Docker streamlines the development lifecycle by allowing developers to work in standardized environments using local containers which provide your applications and services. Containers are great for continuous integration and continuous delivery (CI/CD) workflows.

Why Docker networking is needed? ›

Docker networking enables a user to link a Docker container to as many networks as he/she requires. Docker Networks are used to provide complete isolation for Docker containers. Note: A user can add containers to more than one network.

What is every proxy used for? ›

The Every Proxy Network Bridge is used to bridge connections between the system wide external network and the VPN network. This bridge is necessary only when you have a per-app type of VPN client application.

What does it mean to deploy on Docker? ›

Container deployment is a method for quickly building and releasing complex applications. Docker container deployment is a popular technology that gives developers the ability to construct application environments with speed at scale.
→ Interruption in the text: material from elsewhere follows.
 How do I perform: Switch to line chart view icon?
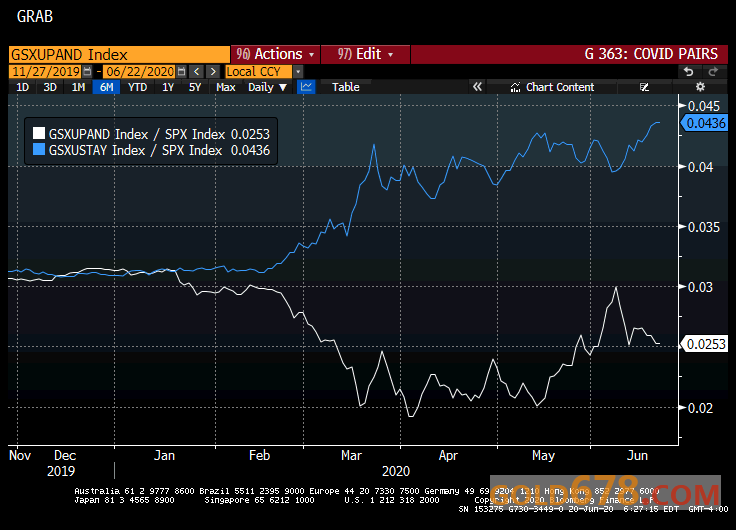click(x=307, y=87)
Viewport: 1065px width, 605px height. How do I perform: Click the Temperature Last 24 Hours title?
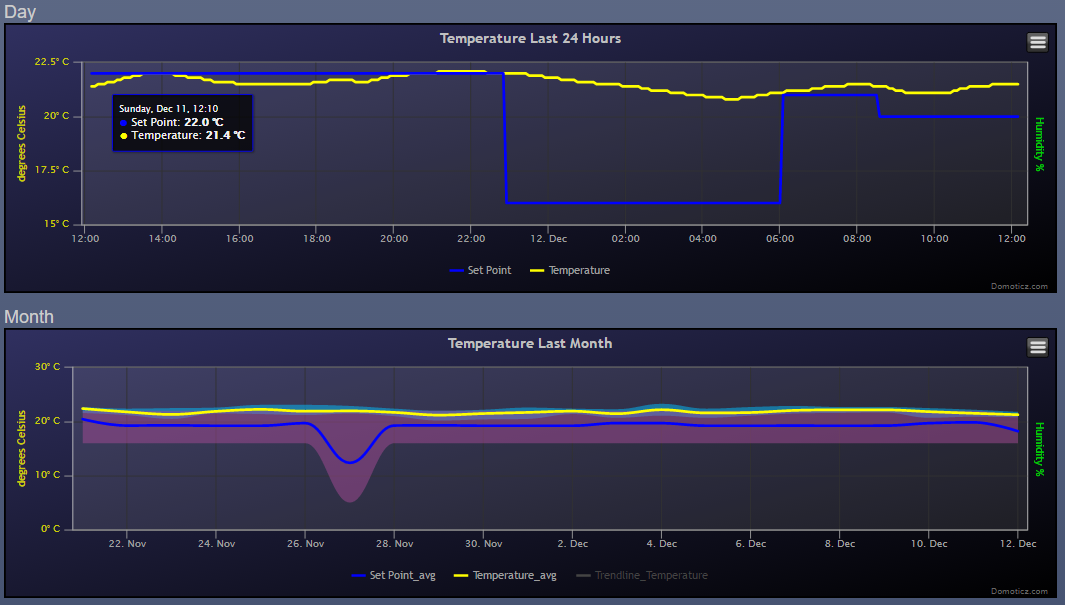(530, 38)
How to deploy a web server in Docker? ›

How to Deploy a Web App on Docker
  1. Step 1: Creating Dockerfile.
  2. Step 2: Containerize your application.
  3. Step 3: Push the docker image to a docker repository.
  4. Step 4: Pull the docker image and run in Linux.
  5. Step 5: Aceess the docker conatainer.
  6. How to deploy web API in Docker?
  7. How to deploy Java web application using Docker?
Apr 23, 2024

Is it easier to deploy with Docker? ›

Using Docker and Docker Compose can help to ensure that your application is consistent across different environments, and make it easier to deploy and scale. However, there are some additional considerations to keep in mind when using Docker in production.

What is Lite LLM? ›

GitHub - ModelTC/lightllm: LightLLM is a Python-based LLM (Large Language Model) inference and serving framework, notable for its lightweight design, easy scalability, and high-speed performance.
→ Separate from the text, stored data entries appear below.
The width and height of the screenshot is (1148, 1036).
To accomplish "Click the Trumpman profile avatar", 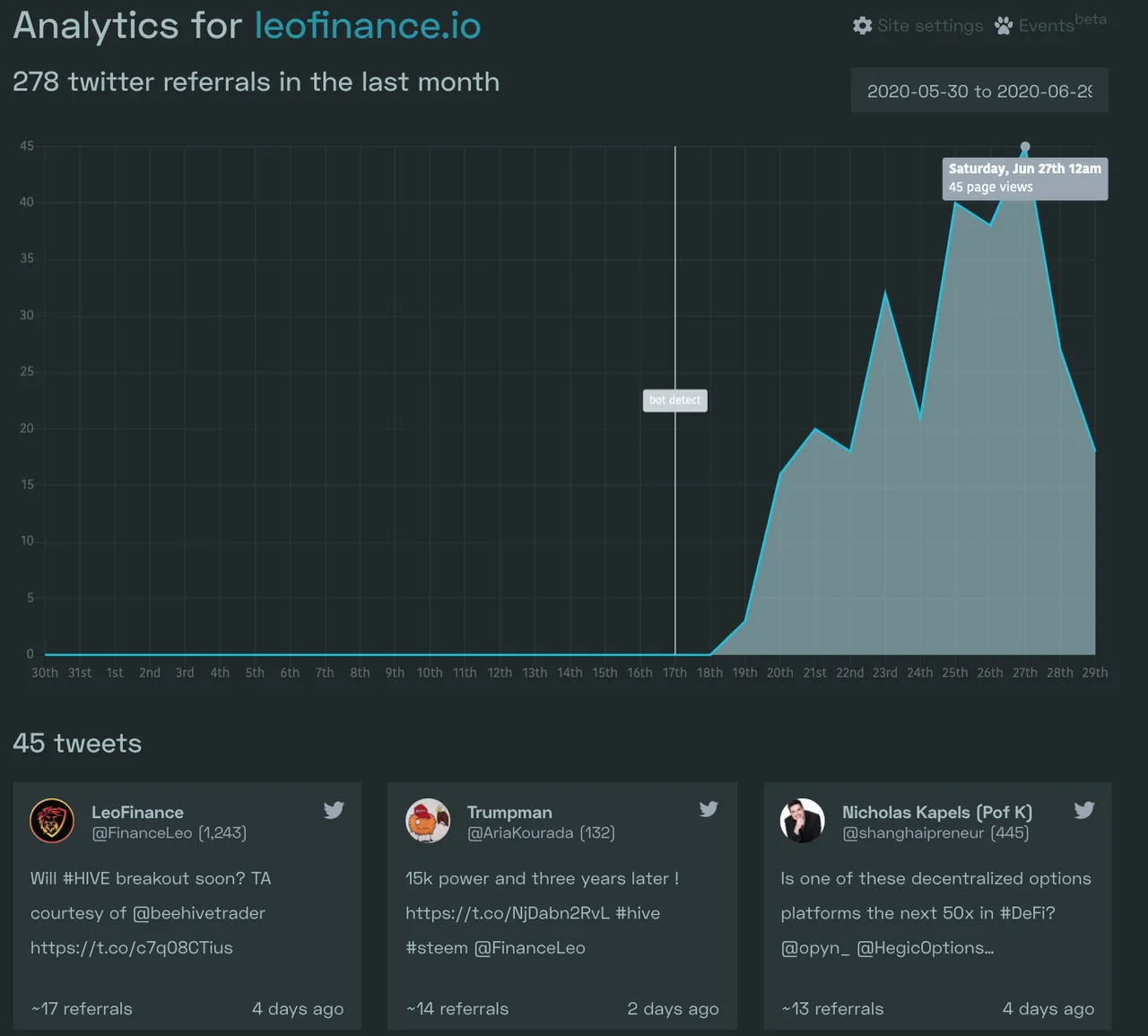I will 428,821.
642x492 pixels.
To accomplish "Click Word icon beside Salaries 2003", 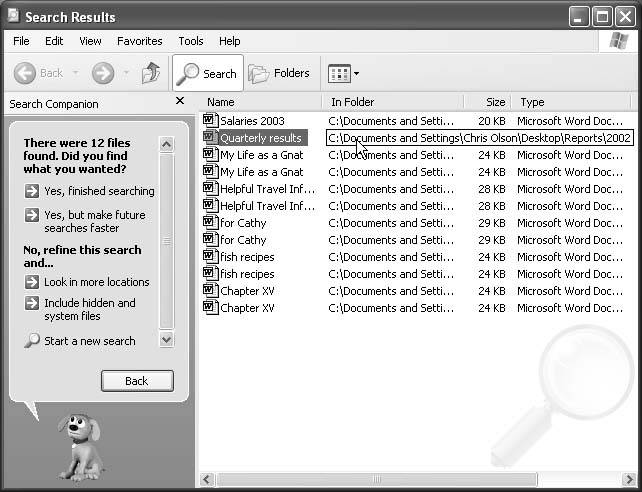I will pos(210,121).
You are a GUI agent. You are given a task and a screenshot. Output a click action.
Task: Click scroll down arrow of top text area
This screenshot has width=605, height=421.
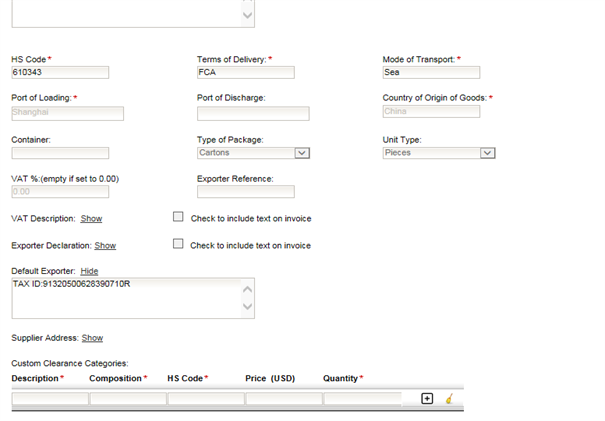[x=248, y=15]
What is proxy app used for? ›

Proxy applications (proxy apps) are small, simplified codes that allow application developers to share important features of larger production applications without forcing collaborators to assimilate large and complex code bases.

What does proxy mode do? ›

Proxies provide a valuable layer of security for your computer. They can be set up as web filters or firewalls, protecting your computer from internet threats like malware.

What does proxy mean on Android? ›

A mobile proxy is a gateway that assigns a device mobile IP address rather than a residential IP or a VPN. In other words, mobile proxies make it look like their user is connected to the internet via a mobile data network, masking their real address.

Top Articles
Latest Posts
Article information

Author: Horacio Brakus JD

Last Updated:

Views: 5675

Rating: 4 / 5 (71 voted)

Reviews: 94% of readers found this page helpful

Author information

Name: Horacio Brakus JD

Birthday: 1999-08-21

Address: Apt. 524 43384 Minnie Prairie, South Edda, MA 62804

Phone: +5931039998219

Job: Sales Strategist

Hobby: Sculling, Kitesurfing, Orienteering, Painting, Computer programming, Creative writing, Scuba diving

Introduction: My name is Horacio Brakus JD, I am a lively, splendid, jolly, vivacious, vast, cheerful, agreeable person who loves writing and wants to share my knowledge and understanding with you.